Items from a data source:
--- START ---
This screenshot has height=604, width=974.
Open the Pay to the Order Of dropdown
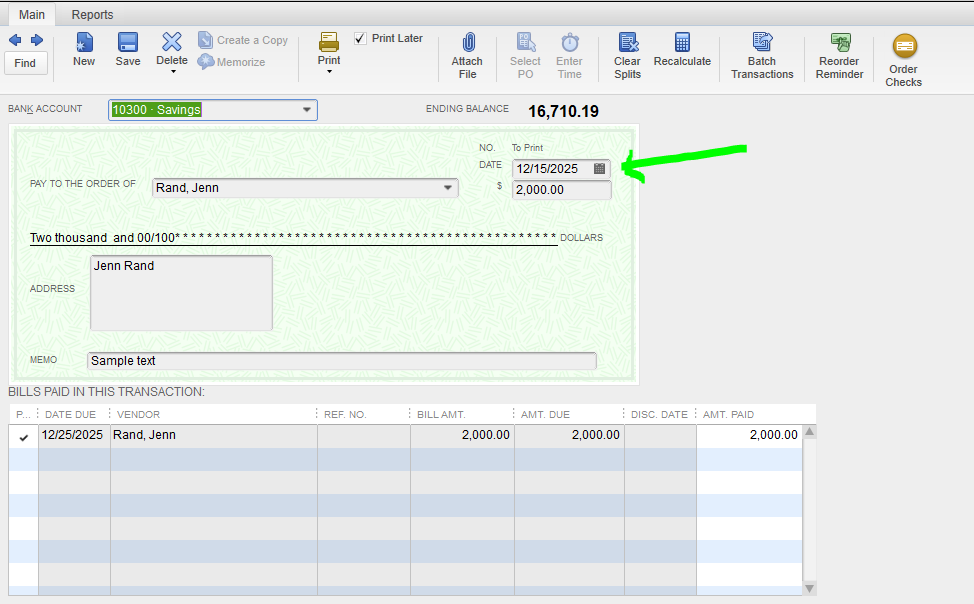coord(447,188)
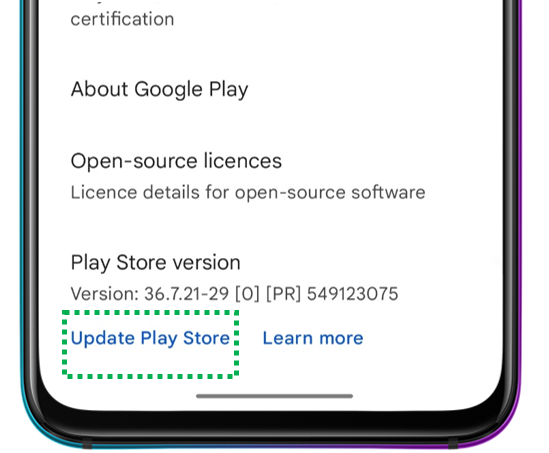549x453 pixels.
Task: Click the build number 549123075
Action: pos(353,293)
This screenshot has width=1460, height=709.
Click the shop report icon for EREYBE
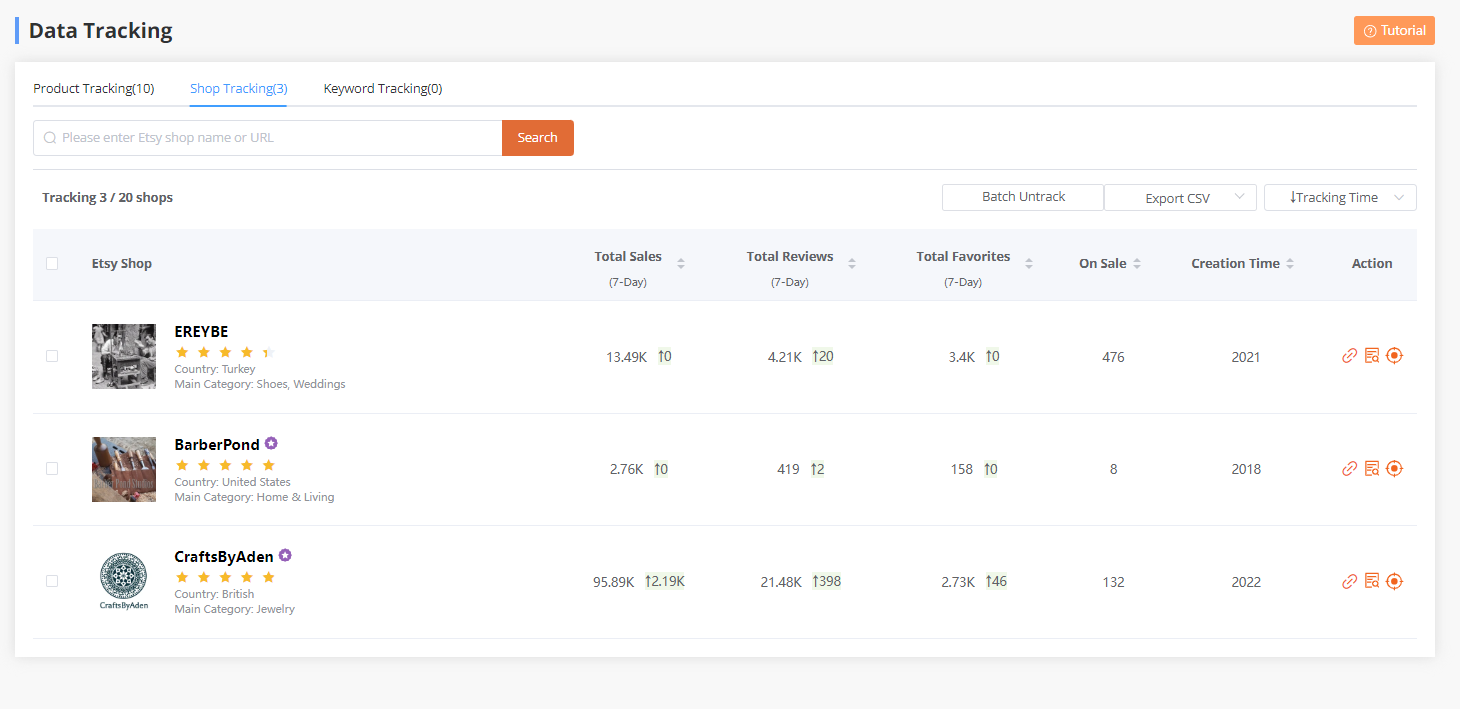[1371, 355]
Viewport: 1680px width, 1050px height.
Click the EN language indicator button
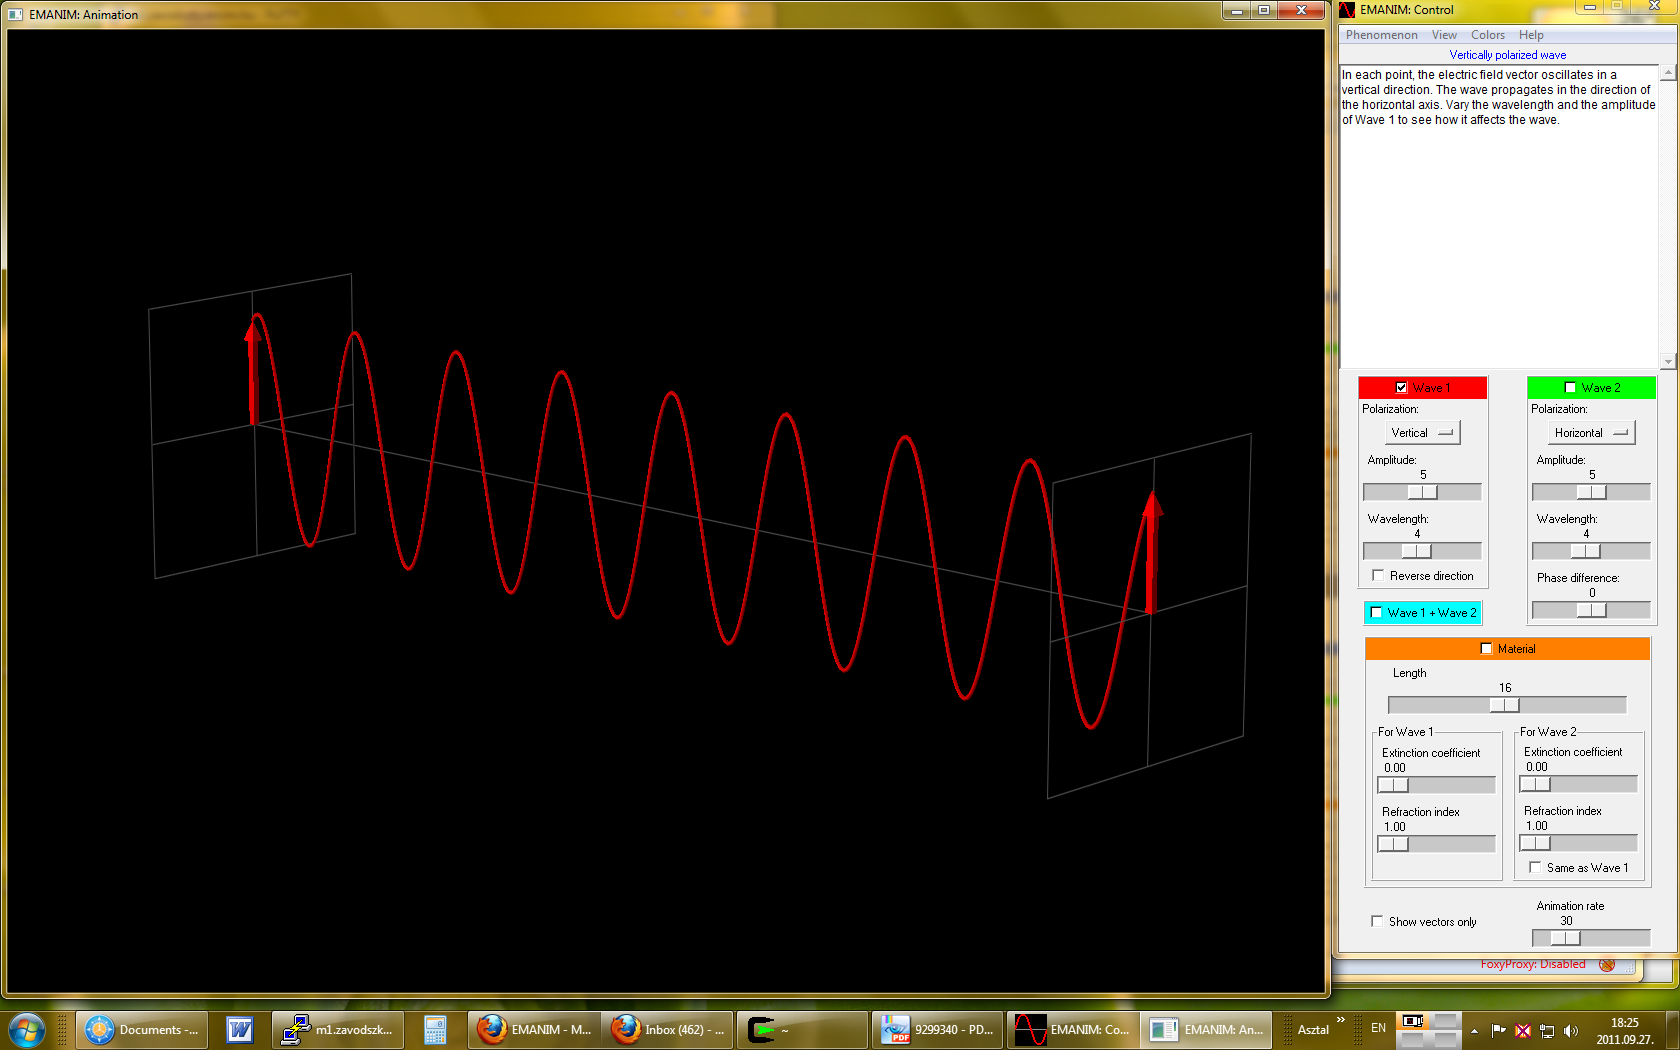1378,1028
--- END ---
▸ EXERCISE REQUIREMENTS
Count how many lines above contain the word "This". Reply with the number alone.

▸ RESULT OF THE EXERCISE
2